Would a right triangle with bases $a=i$ and $b=1$ have hypotenuse $c=0$?

Question

Suppose we have a right angle triangle with $a$ and $b$ as bases and $c$ as the hypotenuse, letting $$a=i$$$$b=1$$ Wouldn't the hypotenuse then be$$i^2+1=0$$ I am finding it hard to understand how this may be possible since the hypotenuse by definition is the longest side of a right angled triangle, how could this be, perhaps this exists for a non euclidean geometry?

Answer 1

$i$ is an imaginary number $i=\sqrt{-1}$

Such a right triangle with legs $a=i, \ b=1$ doesn't exist.

because side of right triangle can't be imaginary i.e. $a\ne i$

all the sides of an existing triangle must be positive real numbers.

Answer 2

It doesn't exist, because a triangle must be defined as having side lengths of positive real numbers (even $-1$ wouldn't count, let alone imaginary numbers).

If you are talking about the triangle formed by $0\leq x\leq 1$, and $0\leq y \leq i$ on the Argand Diagram, that has side lengths of $1$ and hypotenuse $\sqrt 2$

Answer 3

As Shiva Venkata said, a triangle with imaginary sides does not exist, normally. Within Euclidean space this makes sense. However, if we bend our notions of distance to accomodate alternative geometries, such as the Lorenzian/Minkowski geometry used in the special theory of relativity, then the question makes sense.

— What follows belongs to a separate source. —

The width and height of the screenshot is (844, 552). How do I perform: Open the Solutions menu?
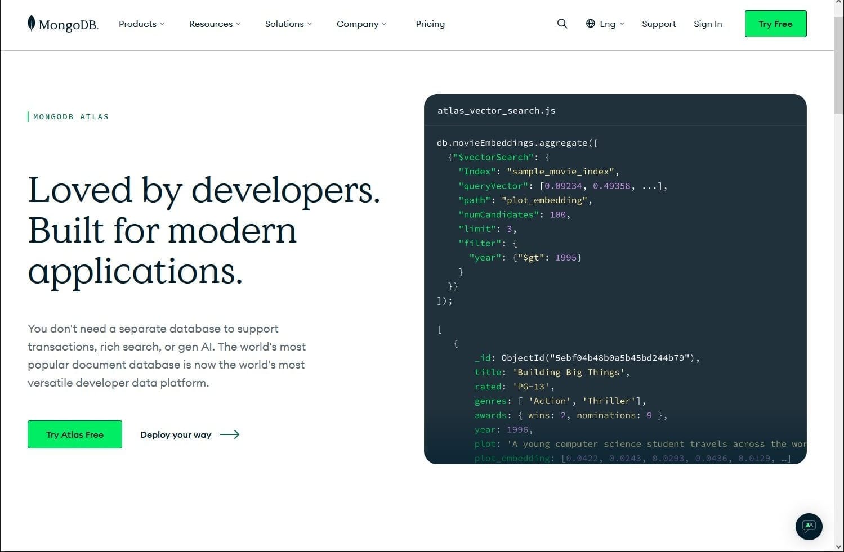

Suppose you're sitting a meter apart from your friend Marie. Creating a spacetime diagram from your reference frame, at an arbitrary starting point $t=0$ you're at the origin and she's at $(ct,x)=(0,1)$. At this moment you decide to take a picture with the flash on, sending a cascade of photons that hit Marie's eyes after $1/c$ seconds. Hence, the flash illuminates her face at the event $(ct,x)=(1,1)$.

So we have three events:

• A: The flash at $(0,0)$
• B: An unilluminated Maria at $(0, 1)$
• C: An illuminated future Maria at $(1,1)$

Let's compute the spacetime interval, i.e. distance squared, between them. For points $P,Q$ this is

$$\ell^2_{PQ} = -(P_t - Q_t)^2 + (P_x - Q_x)^2$$

• $\ell^2_{AB} = -(A_t - B_t)^2 + (A_x - B_x)^2 = -(0)^2+(1)^2 = 1$
• $\ell^2_{BC} = -(1)^2+(0)^2 = -1$
• $\ell^2_{CA} = -(1)^2+(1)^2 = 0$

This corresponds to the physically significant notion that A & B are spacelike-seprated, B & C timelike, and A & C lightlike. Taking the square-roots provides you with the actual distances between points, and therefore the lengths of the segments they define:

• $\ell_{AB} = 1$
• $\ell_{BC} = i$
• $\ell_{CA} = 0$

If we put all the events on a spacetime diagram, they would indeed form a triangle! In fact, they form a right-triangle with respect to this geometry, as $\bar{AB}$ and $\bar{BC}$ are actually still orthogonal in this non-Euclidean setting. With these segments serving as the legs, the segment $\bar{CA}$ is the hypotenuse, which does indeed have length zero.